Exercise material:
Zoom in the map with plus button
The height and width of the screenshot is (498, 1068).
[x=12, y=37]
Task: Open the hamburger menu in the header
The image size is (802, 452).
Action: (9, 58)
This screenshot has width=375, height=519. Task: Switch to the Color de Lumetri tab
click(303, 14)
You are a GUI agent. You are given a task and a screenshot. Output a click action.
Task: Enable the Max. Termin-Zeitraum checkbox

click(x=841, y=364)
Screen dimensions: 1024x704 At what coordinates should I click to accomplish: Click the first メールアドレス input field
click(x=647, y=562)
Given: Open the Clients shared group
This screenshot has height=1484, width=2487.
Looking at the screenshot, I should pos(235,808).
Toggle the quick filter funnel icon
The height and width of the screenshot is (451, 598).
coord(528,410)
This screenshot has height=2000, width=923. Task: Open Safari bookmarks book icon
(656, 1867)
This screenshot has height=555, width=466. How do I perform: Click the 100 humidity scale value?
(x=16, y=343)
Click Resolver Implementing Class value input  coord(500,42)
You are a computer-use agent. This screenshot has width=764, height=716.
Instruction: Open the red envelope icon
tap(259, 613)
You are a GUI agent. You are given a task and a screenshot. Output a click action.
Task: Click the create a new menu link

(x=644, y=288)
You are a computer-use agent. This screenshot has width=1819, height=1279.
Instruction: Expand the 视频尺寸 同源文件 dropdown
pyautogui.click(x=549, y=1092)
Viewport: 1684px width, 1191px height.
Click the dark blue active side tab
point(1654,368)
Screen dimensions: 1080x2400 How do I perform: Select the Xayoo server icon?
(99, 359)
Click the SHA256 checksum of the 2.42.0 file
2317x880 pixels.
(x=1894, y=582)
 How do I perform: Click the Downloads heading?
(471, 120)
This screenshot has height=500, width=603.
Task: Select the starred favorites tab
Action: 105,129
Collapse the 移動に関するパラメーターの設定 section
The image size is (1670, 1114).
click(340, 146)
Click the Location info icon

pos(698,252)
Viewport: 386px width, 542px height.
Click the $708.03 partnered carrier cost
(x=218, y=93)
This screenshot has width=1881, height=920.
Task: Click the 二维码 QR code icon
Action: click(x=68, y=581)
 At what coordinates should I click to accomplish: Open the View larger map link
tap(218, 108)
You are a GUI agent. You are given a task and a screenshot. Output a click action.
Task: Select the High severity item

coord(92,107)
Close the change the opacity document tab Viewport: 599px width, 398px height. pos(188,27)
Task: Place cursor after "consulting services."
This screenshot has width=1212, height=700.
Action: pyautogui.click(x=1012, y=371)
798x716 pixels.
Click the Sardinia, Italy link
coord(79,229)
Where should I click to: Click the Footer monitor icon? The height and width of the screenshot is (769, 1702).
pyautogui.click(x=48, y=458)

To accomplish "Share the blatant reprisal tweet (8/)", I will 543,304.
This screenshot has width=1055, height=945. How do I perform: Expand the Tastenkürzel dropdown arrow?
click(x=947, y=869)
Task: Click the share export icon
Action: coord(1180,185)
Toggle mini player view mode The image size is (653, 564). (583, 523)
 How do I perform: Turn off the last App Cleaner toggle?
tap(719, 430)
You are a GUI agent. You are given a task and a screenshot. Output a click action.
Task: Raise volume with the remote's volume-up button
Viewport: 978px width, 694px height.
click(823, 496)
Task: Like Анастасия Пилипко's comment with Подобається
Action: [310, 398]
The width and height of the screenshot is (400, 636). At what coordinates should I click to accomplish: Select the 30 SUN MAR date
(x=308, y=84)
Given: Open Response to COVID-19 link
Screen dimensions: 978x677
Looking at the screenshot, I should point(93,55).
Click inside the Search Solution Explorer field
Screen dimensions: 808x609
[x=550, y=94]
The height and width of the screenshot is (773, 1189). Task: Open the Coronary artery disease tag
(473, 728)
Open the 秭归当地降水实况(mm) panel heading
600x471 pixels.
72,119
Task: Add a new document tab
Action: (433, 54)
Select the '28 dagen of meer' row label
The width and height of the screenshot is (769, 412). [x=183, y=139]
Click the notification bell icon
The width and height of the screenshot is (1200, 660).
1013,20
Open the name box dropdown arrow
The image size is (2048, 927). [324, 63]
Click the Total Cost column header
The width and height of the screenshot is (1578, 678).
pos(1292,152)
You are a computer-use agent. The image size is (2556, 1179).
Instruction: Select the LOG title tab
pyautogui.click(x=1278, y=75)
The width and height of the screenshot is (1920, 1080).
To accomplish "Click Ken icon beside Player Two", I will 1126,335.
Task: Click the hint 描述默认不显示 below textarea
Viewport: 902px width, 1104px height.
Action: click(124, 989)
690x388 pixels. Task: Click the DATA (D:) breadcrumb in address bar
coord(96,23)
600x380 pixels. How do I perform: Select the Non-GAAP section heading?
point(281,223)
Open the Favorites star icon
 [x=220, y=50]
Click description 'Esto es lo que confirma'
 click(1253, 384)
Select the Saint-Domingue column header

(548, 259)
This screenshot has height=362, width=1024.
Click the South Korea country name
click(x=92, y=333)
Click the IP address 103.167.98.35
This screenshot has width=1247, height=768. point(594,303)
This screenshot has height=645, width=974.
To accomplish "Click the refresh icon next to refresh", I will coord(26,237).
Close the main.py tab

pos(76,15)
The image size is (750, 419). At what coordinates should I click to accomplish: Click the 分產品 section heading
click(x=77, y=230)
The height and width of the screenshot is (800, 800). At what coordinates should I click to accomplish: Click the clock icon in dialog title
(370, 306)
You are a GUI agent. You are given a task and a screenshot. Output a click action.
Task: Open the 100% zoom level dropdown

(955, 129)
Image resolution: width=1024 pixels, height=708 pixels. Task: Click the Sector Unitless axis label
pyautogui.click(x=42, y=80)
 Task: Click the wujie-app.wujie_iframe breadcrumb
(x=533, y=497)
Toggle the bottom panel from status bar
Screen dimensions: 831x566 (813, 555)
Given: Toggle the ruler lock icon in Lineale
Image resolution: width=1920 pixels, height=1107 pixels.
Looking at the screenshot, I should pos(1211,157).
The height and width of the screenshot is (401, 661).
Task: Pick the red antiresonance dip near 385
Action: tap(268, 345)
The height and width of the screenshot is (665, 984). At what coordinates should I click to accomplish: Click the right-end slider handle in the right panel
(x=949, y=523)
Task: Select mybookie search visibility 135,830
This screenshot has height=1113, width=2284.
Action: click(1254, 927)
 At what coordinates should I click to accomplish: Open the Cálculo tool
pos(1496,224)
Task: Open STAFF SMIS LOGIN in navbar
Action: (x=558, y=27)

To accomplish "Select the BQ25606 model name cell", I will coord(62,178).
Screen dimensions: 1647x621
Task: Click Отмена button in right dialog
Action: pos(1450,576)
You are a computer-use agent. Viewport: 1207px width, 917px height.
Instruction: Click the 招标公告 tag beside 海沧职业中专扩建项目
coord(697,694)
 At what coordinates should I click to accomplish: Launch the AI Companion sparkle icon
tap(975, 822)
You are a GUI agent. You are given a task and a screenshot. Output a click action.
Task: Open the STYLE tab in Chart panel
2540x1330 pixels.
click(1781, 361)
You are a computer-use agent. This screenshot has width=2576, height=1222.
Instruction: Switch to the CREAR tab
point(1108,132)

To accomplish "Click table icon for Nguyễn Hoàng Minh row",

Problem to solve:
Please output the lines of the listing above that fall in the stretch from the one with "Click description 'Esto es lo que confirma'" through the one with "This screenshot has height=645, width=974.", exactly and only those.

Answer to this exercise:
Click description 'Esto es lo que confirma'
 click(1253, 384)
Select the Saint-Domingue column header

(548, 259)
This screenshot has height=362, width=1024.
Click the South Korea country name
click(x=92, y=333)
Click the IP address 103.167.98.35
This screenshot has width=1247, height=768. point(594,303)
This screenshot has height=645, width=974.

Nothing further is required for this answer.